Stored dataset items

↓

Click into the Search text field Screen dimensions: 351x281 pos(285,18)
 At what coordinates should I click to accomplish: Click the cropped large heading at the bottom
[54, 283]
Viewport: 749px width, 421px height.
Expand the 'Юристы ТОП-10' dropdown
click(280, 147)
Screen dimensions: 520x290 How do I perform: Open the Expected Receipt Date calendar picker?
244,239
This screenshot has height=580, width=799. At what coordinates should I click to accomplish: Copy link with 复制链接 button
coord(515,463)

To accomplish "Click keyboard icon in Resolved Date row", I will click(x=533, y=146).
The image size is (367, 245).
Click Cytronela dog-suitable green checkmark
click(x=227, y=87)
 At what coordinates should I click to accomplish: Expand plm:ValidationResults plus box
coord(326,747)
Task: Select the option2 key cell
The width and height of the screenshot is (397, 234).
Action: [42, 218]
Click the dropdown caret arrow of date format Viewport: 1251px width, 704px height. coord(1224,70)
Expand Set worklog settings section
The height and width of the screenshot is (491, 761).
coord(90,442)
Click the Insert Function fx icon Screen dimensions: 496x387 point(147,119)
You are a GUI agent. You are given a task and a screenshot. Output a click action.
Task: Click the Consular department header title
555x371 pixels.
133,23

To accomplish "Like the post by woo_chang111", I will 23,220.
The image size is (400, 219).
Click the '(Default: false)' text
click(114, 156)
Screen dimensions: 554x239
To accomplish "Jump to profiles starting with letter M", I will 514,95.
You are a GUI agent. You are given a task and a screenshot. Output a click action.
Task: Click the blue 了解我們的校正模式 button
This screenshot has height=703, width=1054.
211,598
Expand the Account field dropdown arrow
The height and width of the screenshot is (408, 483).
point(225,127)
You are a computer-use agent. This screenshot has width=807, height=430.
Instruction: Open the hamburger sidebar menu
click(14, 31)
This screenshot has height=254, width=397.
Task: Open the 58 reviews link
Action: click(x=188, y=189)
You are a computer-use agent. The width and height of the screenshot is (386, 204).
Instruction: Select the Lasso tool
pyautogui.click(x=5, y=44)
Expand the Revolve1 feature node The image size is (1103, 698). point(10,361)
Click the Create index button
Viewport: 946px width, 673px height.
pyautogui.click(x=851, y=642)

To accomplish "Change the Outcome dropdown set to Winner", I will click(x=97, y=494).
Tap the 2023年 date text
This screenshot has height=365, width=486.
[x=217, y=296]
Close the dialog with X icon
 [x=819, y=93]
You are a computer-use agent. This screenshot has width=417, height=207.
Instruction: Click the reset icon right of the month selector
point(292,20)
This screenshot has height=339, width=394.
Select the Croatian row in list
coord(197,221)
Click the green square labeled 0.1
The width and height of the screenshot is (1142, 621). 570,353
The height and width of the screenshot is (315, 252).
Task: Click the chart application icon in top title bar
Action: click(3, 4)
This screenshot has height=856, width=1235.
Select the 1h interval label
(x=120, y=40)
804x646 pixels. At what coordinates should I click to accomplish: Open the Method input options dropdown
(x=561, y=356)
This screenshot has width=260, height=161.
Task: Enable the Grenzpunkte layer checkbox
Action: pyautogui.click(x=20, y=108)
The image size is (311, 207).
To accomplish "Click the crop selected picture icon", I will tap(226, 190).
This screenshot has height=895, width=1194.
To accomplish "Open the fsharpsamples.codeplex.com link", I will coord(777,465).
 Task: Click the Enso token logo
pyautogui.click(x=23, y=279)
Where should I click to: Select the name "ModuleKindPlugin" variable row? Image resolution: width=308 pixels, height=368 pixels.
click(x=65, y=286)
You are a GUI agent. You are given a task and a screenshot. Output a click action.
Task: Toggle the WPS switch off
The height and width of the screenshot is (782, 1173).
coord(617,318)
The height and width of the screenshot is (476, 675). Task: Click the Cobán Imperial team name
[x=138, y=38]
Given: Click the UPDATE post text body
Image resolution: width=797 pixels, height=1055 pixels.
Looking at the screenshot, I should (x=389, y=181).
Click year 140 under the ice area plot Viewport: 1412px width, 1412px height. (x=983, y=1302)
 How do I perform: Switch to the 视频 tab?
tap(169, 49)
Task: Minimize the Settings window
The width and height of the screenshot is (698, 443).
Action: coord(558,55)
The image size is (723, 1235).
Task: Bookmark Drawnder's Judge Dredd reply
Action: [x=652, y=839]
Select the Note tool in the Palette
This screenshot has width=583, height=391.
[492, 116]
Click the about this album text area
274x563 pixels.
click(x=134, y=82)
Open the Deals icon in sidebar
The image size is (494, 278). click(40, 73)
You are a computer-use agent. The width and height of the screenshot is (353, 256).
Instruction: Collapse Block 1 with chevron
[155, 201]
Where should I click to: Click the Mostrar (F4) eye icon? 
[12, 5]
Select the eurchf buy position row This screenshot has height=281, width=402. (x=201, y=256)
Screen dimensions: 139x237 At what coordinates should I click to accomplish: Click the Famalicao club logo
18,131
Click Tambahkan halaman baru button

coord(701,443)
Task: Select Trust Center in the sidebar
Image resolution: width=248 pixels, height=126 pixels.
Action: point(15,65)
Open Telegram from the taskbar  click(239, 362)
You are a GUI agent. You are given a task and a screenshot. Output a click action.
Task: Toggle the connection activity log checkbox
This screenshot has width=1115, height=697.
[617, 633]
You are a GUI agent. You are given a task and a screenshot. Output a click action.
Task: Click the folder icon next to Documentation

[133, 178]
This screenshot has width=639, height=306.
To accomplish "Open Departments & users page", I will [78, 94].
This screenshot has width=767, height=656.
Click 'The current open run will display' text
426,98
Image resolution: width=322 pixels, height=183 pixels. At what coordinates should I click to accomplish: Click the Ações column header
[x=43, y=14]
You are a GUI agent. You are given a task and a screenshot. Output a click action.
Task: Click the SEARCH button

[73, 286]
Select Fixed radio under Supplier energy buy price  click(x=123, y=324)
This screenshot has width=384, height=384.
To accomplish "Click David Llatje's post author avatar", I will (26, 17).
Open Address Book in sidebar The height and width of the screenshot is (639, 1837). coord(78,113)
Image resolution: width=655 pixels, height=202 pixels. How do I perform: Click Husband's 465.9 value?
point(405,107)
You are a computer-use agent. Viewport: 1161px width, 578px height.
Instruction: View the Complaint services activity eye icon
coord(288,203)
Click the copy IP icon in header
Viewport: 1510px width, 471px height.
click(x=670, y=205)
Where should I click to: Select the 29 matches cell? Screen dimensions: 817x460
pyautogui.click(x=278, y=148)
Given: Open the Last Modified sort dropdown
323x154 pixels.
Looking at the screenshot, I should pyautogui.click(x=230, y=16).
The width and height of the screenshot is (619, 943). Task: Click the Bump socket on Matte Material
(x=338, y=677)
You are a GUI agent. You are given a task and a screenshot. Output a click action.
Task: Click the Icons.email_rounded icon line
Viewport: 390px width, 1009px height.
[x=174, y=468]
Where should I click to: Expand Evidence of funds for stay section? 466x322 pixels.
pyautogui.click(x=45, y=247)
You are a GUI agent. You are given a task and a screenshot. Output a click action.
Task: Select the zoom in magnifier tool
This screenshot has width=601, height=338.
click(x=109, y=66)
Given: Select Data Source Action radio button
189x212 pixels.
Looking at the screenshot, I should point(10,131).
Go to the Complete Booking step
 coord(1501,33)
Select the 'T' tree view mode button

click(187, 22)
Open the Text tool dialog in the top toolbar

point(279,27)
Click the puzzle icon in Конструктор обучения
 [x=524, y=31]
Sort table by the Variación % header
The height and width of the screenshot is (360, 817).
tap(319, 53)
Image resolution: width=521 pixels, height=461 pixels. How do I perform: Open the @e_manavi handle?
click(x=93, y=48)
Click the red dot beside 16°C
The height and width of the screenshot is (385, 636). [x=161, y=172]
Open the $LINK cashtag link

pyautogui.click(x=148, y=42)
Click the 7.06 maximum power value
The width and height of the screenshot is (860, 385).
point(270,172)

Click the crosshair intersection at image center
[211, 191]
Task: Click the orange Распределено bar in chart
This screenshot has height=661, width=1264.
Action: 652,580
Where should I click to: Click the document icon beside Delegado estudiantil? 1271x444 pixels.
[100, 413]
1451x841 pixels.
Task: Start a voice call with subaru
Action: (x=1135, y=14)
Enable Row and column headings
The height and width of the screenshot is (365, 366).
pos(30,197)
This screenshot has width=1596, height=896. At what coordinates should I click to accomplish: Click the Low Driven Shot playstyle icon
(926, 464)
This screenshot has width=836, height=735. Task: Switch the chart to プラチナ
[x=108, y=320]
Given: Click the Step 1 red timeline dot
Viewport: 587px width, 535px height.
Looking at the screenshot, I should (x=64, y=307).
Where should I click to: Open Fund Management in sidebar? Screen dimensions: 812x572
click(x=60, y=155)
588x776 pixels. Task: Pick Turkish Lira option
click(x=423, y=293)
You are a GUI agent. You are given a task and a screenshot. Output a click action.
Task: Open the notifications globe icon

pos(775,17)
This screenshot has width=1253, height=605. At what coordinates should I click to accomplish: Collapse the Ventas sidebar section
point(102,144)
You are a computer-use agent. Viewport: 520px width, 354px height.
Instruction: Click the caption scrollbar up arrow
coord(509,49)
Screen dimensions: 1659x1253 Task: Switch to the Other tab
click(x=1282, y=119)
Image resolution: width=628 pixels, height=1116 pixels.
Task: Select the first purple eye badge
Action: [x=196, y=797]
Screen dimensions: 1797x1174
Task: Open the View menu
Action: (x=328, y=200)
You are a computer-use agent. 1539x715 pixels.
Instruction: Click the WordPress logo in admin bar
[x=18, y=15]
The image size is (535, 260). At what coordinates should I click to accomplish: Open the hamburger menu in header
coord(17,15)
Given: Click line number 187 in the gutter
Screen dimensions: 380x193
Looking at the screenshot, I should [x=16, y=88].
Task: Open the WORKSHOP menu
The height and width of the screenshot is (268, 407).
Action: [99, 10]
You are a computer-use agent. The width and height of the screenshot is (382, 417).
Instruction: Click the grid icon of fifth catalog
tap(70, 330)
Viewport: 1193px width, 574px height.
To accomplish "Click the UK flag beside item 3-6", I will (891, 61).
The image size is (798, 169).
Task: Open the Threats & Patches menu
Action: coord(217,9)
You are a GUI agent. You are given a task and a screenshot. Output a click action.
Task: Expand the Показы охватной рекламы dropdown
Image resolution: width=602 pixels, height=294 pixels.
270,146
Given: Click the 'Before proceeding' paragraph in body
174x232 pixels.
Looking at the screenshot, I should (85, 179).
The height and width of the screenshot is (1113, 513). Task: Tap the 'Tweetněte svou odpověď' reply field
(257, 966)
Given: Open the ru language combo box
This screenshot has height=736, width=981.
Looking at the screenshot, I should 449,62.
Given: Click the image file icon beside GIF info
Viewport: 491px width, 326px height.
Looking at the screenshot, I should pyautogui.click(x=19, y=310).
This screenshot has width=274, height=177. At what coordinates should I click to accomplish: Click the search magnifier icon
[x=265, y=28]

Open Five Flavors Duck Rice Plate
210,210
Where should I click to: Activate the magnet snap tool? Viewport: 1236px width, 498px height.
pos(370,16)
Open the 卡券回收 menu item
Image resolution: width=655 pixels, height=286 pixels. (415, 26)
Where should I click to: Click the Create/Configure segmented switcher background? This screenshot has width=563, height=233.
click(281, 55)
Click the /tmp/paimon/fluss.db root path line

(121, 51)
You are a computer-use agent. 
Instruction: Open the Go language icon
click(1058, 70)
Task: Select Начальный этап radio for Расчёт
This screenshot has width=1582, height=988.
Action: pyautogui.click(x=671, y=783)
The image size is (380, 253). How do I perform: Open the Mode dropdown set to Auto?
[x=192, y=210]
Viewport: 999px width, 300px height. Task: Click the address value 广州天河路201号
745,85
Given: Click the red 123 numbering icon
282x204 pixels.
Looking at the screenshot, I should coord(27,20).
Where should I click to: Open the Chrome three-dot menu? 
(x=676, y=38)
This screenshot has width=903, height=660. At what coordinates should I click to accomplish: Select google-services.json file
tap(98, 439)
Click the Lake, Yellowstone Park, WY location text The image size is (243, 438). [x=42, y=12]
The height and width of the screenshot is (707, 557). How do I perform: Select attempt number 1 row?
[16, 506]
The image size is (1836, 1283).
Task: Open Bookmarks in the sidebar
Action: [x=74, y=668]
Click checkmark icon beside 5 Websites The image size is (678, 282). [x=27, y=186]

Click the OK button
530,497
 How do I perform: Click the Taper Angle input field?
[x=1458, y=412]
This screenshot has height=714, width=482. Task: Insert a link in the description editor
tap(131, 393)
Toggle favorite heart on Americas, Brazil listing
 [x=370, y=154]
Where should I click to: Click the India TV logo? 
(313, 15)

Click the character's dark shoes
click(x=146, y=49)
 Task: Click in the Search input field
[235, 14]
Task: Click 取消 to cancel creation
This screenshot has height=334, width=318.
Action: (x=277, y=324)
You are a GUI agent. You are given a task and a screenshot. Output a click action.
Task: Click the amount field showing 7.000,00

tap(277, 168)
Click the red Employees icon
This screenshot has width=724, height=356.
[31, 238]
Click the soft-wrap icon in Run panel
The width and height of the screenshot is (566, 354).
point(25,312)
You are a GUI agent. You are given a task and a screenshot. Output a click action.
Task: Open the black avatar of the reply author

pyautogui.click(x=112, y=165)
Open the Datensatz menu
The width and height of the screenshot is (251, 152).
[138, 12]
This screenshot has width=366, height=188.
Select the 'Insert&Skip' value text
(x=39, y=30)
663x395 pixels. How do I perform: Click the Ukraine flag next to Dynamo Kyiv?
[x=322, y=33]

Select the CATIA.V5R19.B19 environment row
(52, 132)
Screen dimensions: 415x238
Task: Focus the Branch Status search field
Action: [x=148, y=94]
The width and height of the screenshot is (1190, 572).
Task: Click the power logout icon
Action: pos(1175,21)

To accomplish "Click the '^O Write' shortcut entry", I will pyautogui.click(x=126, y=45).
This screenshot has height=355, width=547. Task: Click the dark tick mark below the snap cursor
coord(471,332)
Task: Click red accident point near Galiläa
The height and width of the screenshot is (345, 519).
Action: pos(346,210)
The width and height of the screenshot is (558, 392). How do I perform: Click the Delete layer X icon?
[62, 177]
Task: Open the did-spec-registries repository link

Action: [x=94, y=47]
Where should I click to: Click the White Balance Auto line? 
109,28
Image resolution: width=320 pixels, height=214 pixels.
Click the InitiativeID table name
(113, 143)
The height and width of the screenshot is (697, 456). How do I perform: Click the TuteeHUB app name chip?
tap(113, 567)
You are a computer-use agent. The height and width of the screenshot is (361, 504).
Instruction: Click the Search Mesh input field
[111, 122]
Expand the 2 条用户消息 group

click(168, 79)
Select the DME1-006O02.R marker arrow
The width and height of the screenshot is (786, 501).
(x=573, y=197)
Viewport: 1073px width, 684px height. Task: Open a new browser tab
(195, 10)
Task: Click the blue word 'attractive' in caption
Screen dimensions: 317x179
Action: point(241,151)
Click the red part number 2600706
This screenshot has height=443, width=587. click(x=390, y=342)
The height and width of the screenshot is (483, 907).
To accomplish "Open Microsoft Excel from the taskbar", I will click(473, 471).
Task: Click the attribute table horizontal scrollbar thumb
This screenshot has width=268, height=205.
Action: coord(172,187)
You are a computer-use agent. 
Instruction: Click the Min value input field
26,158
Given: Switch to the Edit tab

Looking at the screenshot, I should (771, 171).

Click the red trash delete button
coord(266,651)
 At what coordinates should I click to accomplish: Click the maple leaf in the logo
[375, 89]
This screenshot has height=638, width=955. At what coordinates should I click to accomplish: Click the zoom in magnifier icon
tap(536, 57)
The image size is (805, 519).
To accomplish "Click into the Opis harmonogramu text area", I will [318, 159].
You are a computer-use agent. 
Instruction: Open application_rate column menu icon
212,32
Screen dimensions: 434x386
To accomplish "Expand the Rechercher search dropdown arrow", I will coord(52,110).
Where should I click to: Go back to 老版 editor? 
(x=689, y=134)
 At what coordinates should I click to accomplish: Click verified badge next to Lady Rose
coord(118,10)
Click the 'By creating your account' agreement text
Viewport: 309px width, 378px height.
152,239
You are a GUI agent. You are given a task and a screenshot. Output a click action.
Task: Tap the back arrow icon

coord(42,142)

↑

→ Directions:
Given the records above, return exactly the lines starting at the line containing "Viewport: 749px width, 421px height." and ending at the line containing "Task: Select the option2 key cell", including both.

→ Written solution:
Viewport: 749px width, 421px height.
Expand the 'Юристы ТОП-10' dropdown
click(280, 147)
Screen dimensions: 520x290 How do I perform: Open the Expected Receipt Date calendar picker?
244,239
This screenshot has height=580, width=799. At what coordinates should I click to accomplish: Copy link with 复制链接 button
coord(515,463)

To accomplish "Click keyboard icon in Resolved Date row", I will click(x=533, y=146).
The image size is (367, 245).
Click Cytronela dog-suitable green checkmark
click(x=227, y=87)
 At what coordinates should I click to accomplish: Expand plm:ValidationResults plus box
coord(326,747)
Task: Select the option2 key cell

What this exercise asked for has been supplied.